When he straightened up again Frances asked, “Were you here on July Fourth?”
“Virtually everyone was. I had lessons scheduled all morning.”
“Are you a tennis teacher?”
“We like to say ‘coach.’ It sounds more professional, but yes, I give lessons.” He extended a hand. “I’m Paul.”
She shook his hand. “Did you ever coach Clio?”
“Not one-on-one. Occasionally, she did the ladies’ clinic on Thursday mornings. It’s more of a social thing, but we do drills, set up matches, work on specific strokes. She wasn’t a regular.”
“Did you see her here last Saturday?”
“I may have passed her on the porch, but I can’t be sure. The place was pretty crowded, weekends usually are, plus there were spectators for the tournament. Once my lessons start, I don’t have much down time. Of course, after we got the news, after they found her, at that point everything pretty much came to a halt.”
“I understand she played tennis earlier in the morning.”
Paul shrugged.
“Is there any way I could find out whom she played with?”
“If she played, sure. We keep track for billing purposes. The ladies who play regularly tend to split the fees. Men rotate. One guy pays the whole thing one Saturday, the next week someone else does. I don’t know why it tends to fall into that pattern.”
“Another one of the many mysterious gender differences,” Frances said facetiously.
The tennis coach nodded in agreement. Then he consulted a board covered in sheets of white paper diagrammed with numbered rectangles. Each rectangle had times and lines inside it. The lines were filled with penciled scrawl. Frances must have looked confused, because the man explained, “Each rectangle corresponds to a tennis court. People sign up for a particular court. Even though we like to think all the courts are equal, some people have pretty strong preferences about where they play.” He flipped back four pages to expose Saturday’s sign-up. “Let’s see. Yeah, here it is. Nine o’clock. Pratt, Helmut, Carver, and Winters.”
“Would that be Beverly Winters?”
“Sure.

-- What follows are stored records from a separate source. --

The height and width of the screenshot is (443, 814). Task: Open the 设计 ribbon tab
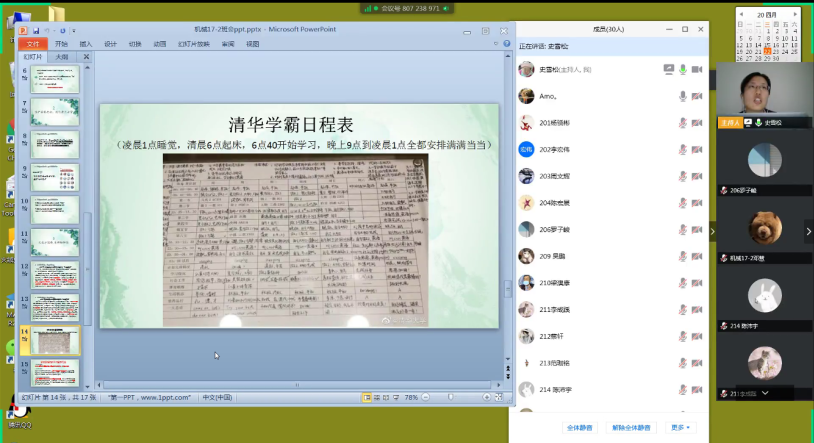coord(110,44)
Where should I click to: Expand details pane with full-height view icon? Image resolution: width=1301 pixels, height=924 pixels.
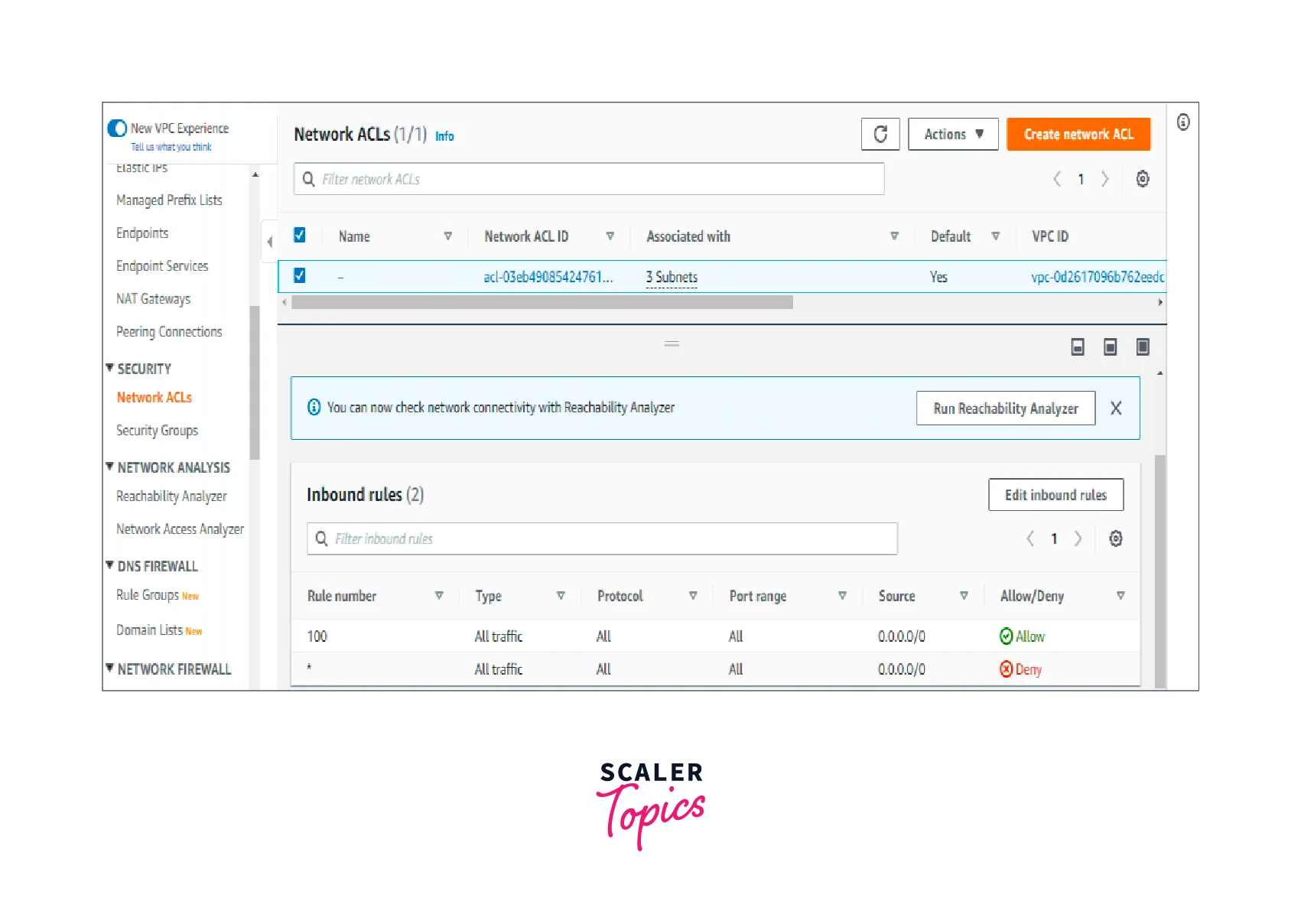coord(1142,347)
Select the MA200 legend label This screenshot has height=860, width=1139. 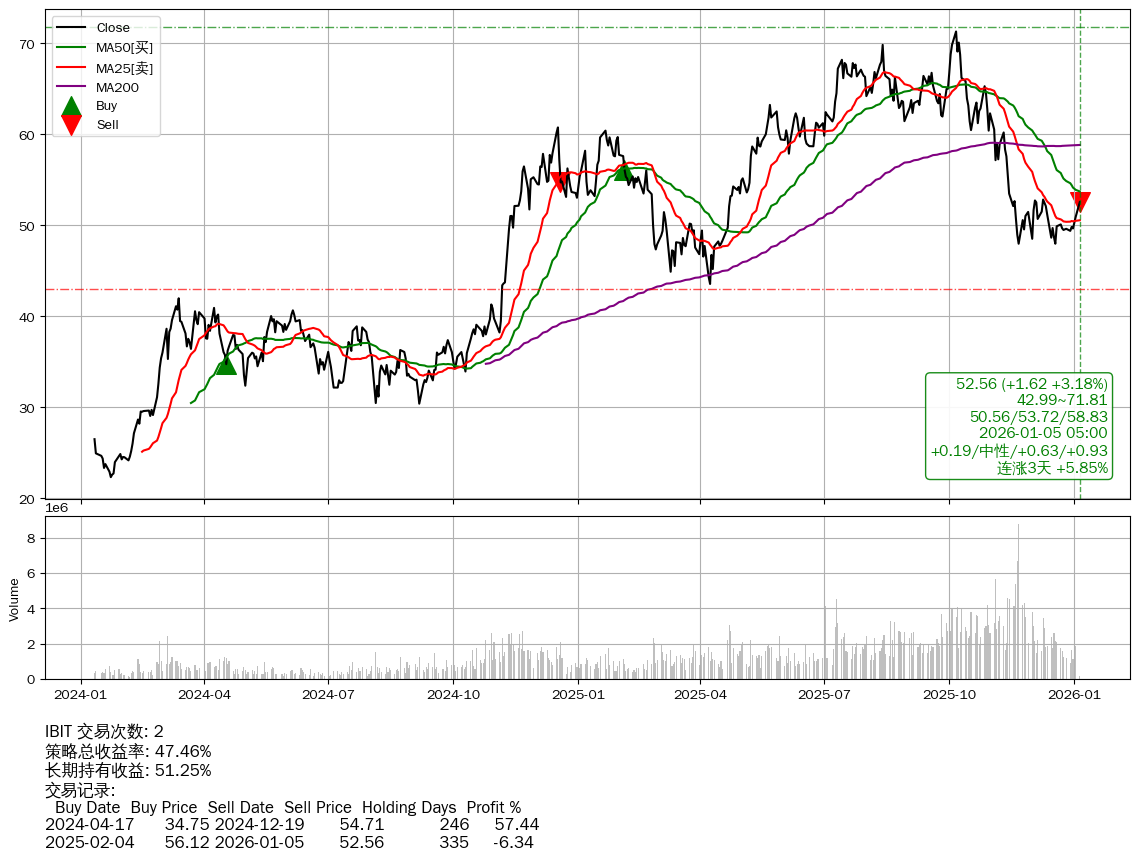point(117,87)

Ann Helmut, Susan Carver, and Bev Winters.”
Frances glanced over his shoulder at the tennis court diagram. “Lewis plus guest” was written in the adjacent rectangle on the nine o’clock line. “Who’s that?”
“Lewis must be Louise Bancroft Lewis. She’s supposed to go by Bancroft. That’s the way she’s billed, but we all know Louise’s married name so it doesn’t matter.”
“Are you sure it’s her?”
“Yeah. The only other Lewis members we have are Reginald and Monica, but they’re elderly. They don’t play anymore. Mostly they come for a cocktail, or to watch some of a match. Social members, we call them.”
“Can you tell me who Louise Lewis’s guest was on Saturday?”
“Certainly.” Paul consulted a green leather book embossed with a gold “Guest Register” on the front. Overhead, on the bulletin board, Frances focused on the sign that read “Members Must Register Their Guests.”
“Here it is. Saturday. A Ms. Aurelia Watson.”
Frances stood on the terrace with her back to the house and her face turned up to the sun. A random birdcall and the distant laughter of the neighbor’s child mixed with the sounds of purring motors. A fair-haired, shirtless boy gave a last-minute trim to the boxwood hedges, while another cut stray grasses growing up through the brick with an electric edger. Not a single bug or stray leaf marred the serene surface of the swimming pool’s turquoise water. Through the kitchen windows, open to the faint breeze, she heard the rattle of preparations, a symphony of kitchen sounds. Lids clanged on pots. Boiling water burbled. A steel knife chopped rhythmically against a cutting board. China plates clattered. “We’ll start with the cold hors d’oeuvres. Let’s have four servers passing. Check for toothpicks and shrimp tails. I don’t want to see platters covered in refuse. Remember, we’re expecting a crowd of two hundred, maybe more. We need to keep the food moving. After the crowd thins, we’ll start the buffet. They’re expecting only about half to stay for lunch.” Frances could hear the strange voice of the coordinator Blair had hired to oversee the funeral reception as she delivered instructions.